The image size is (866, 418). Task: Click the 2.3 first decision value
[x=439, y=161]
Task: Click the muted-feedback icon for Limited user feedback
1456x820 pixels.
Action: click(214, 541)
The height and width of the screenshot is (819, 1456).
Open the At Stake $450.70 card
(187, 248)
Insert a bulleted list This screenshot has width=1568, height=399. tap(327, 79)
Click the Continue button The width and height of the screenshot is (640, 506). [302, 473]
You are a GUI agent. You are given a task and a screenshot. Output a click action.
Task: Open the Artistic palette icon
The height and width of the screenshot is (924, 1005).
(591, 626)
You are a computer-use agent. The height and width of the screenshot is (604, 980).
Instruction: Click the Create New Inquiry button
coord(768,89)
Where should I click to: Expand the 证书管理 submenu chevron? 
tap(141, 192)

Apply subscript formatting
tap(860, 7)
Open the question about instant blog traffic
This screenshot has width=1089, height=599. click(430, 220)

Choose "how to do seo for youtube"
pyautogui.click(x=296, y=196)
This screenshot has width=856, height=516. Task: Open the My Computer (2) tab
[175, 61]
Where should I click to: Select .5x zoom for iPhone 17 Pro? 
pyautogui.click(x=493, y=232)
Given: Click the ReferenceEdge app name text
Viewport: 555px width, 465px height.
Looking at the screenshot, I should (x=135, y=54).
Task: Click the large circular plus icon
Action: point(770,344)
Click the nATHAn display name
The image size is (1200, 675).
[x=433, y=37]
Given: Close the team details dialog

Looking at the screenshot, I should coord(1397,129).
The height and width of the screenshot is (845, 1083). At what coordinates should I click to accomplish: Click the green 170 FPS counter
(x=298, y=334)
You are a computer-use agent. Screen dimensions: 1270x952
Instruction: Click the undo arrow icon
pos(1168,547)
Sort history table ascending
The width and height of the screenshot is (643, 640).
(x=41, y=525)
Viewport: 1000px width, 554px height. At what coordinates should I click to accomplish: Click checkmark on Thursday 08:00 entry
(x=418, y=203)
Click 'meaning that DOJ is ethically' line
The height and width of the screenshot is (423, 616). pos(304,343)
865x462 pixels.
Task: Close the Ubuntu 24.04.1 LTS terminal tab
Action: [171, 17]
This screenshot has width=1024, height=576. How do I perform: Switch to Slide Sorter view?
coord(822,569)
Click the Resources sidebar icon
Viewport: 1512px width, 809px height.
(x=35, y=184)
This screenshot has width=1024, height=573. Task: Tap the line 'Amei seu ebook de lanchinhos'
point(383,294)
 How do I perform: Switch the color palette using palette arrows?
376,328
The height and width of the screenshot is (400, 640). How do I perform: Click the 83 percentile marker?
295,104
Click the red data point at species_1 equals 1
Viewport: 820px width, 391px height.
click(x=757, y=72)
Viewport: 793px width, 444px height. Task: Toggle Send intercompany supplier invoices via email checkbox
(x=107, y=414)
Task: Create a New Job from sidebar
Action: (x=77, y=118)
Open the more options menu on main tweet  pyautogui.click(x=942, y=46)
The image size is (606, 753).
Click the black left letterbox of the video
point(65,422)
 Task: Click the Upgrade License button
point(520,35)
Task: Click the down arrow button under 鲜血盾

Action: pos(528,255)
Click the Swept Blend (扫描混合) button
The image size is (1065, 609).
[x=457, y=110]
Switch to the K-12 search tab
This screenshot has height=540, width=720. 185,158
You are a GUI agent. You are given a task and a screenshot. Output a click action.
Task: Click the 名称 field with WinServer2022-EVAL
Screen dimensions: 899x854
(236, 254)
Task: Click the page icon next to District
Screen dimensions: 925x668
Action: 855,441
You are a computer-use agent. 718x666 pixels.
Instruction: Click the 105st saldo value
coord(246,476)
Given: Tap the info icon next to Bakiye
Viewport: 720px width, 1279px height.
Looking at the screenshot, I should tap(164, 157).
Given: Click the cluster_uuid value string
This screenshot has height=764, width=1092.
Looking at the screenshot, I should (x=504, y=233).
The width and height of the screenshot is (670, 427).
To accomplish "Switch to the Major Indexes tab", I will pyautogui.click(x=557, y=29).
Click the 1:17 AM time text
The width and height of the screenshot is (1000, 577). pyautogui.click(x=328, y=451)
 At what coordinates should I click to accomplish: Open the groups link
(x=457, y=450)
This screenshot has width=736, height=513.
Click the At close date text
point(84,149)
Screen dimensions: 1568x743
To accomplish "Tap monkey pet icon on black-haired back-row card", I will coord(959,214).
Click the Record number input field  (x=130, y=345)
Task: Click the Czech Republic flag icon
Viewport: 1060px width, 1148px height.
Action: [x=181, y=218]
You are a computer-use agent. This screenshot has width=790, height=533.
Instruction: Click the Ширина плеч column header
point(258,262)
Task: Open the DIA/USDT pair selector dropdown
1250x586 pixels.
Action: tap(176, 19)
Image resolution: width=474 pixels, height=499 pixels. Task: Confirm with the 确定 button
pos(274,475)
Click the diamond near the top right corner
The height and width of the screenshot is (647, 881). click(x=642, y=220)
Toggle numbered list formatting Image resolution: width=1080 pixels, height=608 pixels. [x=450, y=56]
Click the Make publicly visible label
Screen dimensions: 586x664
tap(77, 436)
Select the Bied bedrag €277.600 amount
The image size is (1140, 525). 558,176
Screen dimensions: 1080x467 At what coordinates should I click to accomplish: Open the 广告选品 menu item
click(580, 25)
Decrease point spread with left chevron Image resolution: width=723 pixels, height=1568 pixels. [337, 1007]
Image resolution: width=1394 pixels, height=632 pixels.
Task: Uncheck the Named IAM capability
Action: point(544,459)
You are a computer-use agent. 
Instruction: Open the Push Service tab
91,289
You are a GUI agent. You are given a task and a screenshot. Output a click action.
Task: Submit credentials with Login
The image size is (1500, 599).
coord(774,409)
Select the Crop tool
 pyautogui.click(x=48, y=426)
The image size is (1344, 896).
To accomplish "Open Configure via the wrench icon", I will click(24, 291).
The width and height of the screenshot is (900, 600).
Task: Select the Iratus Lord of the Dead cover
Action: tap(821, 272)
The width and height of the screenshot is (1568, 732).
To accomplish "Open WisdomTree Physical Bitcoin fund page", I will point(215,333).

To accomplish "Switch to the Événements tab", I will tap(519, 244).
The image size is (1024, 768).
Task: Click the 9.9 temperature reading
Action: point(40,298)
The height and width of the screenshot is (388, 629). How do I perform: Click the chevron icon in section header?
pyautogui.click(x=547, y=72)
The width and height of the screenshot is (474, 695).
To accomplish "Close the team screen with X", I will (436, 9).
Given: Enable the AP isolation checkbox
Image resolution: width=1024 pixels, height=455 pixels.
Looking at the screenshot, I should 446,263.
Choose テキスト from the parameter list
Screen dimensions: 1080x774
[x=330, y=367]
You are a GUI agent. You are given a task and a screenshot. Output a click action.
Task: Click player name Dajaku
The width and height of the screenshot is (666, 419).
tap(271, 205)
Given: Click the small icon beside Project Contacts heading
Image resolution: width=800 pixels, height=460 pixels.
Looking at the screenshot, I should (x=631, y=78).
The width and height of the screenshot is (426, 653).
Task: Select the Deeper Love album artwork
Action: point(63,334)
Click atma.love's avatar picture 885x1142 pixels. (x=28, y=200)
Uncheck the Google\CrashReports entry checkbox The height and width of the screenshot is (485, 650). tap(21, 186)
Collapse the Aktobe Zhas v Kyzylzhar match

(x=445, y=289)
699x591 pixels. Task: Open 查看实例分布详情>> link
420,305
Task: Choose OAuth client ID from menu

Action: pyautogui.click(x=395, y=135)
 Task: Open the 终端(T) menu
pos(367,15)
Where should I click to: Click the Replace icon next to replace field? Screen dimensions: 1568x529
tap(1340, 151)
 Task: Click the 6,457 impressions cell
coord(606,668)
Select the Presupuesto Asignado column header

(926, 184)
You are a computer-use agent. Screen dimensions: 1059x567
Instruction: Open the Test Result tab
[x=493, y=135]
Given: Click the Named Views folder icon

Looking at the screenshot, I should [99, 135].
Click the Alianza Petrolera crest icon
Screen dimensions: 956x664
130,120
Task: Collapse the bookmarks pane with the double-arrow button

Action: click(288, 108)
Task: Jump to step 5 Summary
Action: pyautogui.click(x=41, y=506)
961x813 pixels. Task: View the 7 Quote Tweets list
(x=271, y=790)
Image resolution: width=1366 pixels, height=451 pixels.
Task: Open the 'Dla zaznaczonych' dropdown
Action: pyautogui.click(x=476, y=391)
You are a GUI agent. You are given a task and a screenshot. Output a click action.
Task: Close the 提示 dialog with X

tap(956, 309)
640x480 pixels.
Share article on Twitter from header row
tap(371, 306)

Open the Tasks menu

:::::

→ **Task goal**
Taking the records above, retype every line from the one with "Screen dimensions: 1080x774" down to the one with "Given: Click the small", exactly and with nothing else.

→ **Reply**
Screen dimensions: 1080x774
[x=330, y=367]
You are a GUI agent. You are given a task and a screenshot. Output a click action.
Task: Click player name Dajaku
The width and height of the screenshot is (666, 419).
tap(271, 205)
Given: Click the small icon beside Project Contacts heading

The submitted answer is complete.